Given how impressive she began when she came onto the tour in 2005, Peng  sure looked like she would eventually be a Top 5 talent. She hasn’t gotten there, perhaps because she didn't change her game or was afraid of the most important moments. Whatever the case, Peng has gradually improved over the past two years, especially at doubles, where she’s won two Slams. But she’s also moving ahead in singles. She can run both forward and back as well as side-to-side, jumping on her two-handed backhands, which she hits with authority.

Peng has been on fire to this point, reaching her first major quarterfinal, knocking out seeds Aga Radwanska, Roberta Vinci and Lucie Safarova along the way. But while she has played stand-out ball, she hasn’t encountered anything like the 17-year-old Bencic, who is the youngest girl in this Slam’s quarterfinal by a long shot. Bencic learned to play as a kid from her coach Melanie Molitor, the mother of Martina Hingis, who helped her daughter become No. 1. Molitor has made Bencic tougher on court, taught her to play with a lot of variety and have the courage on court to go for her shots. Beating seeds Angelique Kerber and Jelena Jankovic here showed the world that she is ready to play ball.

Peng is playing wonderfully and could be very effective, but Bencic isn’t ready to go home yet. She may not yet be ready to reach a final, but Bencic is ready to reach the semis. The Swiss will win in three sets. 

Dominic Thiem vs. Tomas Berdych

These days, the top younger males usually hit the Slam quarters around 23 years old. But there are some exceptions already making noise, including Austrian Dominic Thiem, who is only 20 years old and is already ranked No. 45. Thiem smokes a big forehand and already has showed consistent results on both clay and hard courts. By next year, he could be a in the top 25.

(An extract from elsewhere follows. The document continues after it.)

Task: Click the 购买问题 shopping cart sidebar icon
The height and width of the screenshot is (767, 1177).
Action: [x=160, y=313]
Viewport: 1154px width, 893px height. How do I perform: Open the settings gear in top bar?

However, Tomas Berdych is playing better, hitting his huge serves and not going on any walkabouts. Berdych has taken a long look at his draw and thinks he has a chance to reach the final here. The Czech has been able to gain the semifinals at all four majors, and he can win matches even if he isn’t playing his best. Berdych will take down the kid in three sets.

Other picks:

It was surprising that Gilles Simon stunned David Ferrer in the third round, but he did, mostly because Ferrer was all over the place and Simon was consistent. The Frenchman can skip around the baseline, and when he is feeling the ball, he can fool his foes, but Marin Cilic is more consistent. Cilic has a large first serve, moves pretty well even though he is very tall and can stick his ground strokes. They will go five sets, but the quiet man Cilic will celebrate the victory.

Roger Federer is just on cruise control and no one has touched him – yet. He’ll play Roberto Bautista Agut, who has been pretty consistent this year, going deep on hard, clay and grass courts. But the Spaniard isn’t strong enough to hit through Federer.The Swiss will win in straight sets.

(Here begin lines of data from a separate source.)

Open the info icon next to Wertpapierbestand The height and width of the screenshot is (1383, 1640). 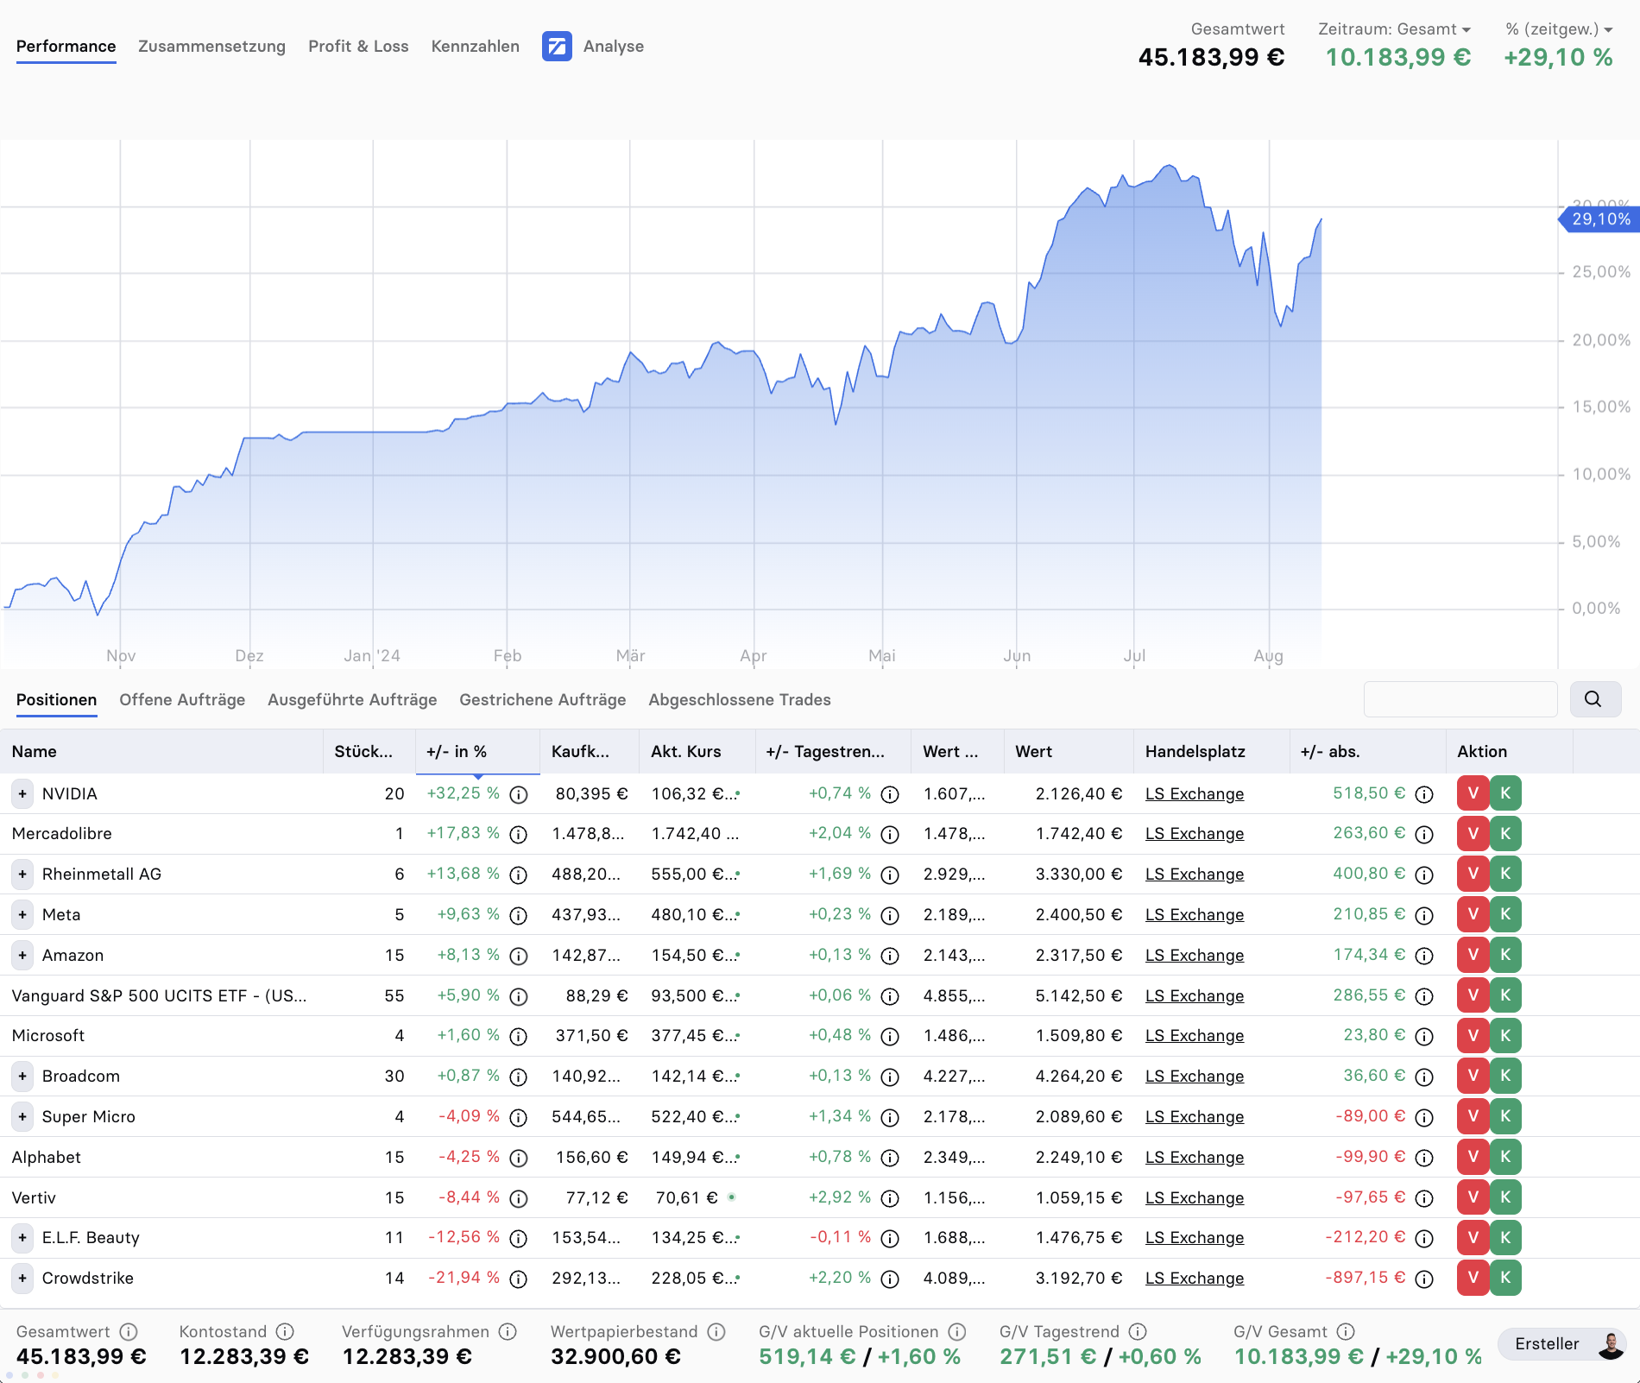715,1331
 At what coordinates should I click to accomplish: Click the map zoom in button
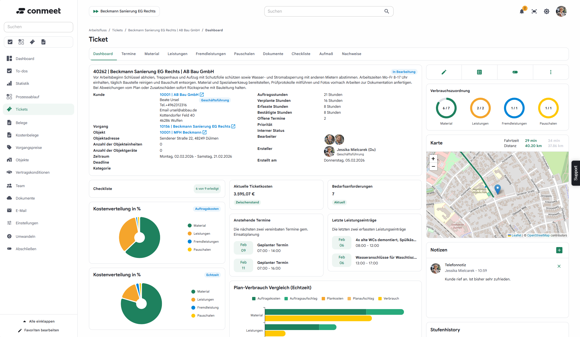[433, 159]
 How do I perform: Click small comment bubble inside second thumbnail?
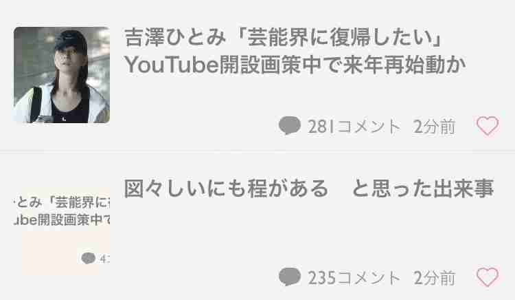pos(88,258)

Caroline Wozniacki played the best she has in a Slam in quite a while when she overcame Maria Sharapova in three sets. The Dane is playing more aggressively and believes in herself, which means that she should reach the final if she continues to play at a high level. The 2009 US Open finalist knows that this quarterfinal match against Sara Errani will be a grind. The Italian loves to run around catching balls inside and out, but she will not be able to hammer backhands into the corner against a great mover like Wozniacki. Errani will push “Caro,” but Wozniacki will win in straight sets.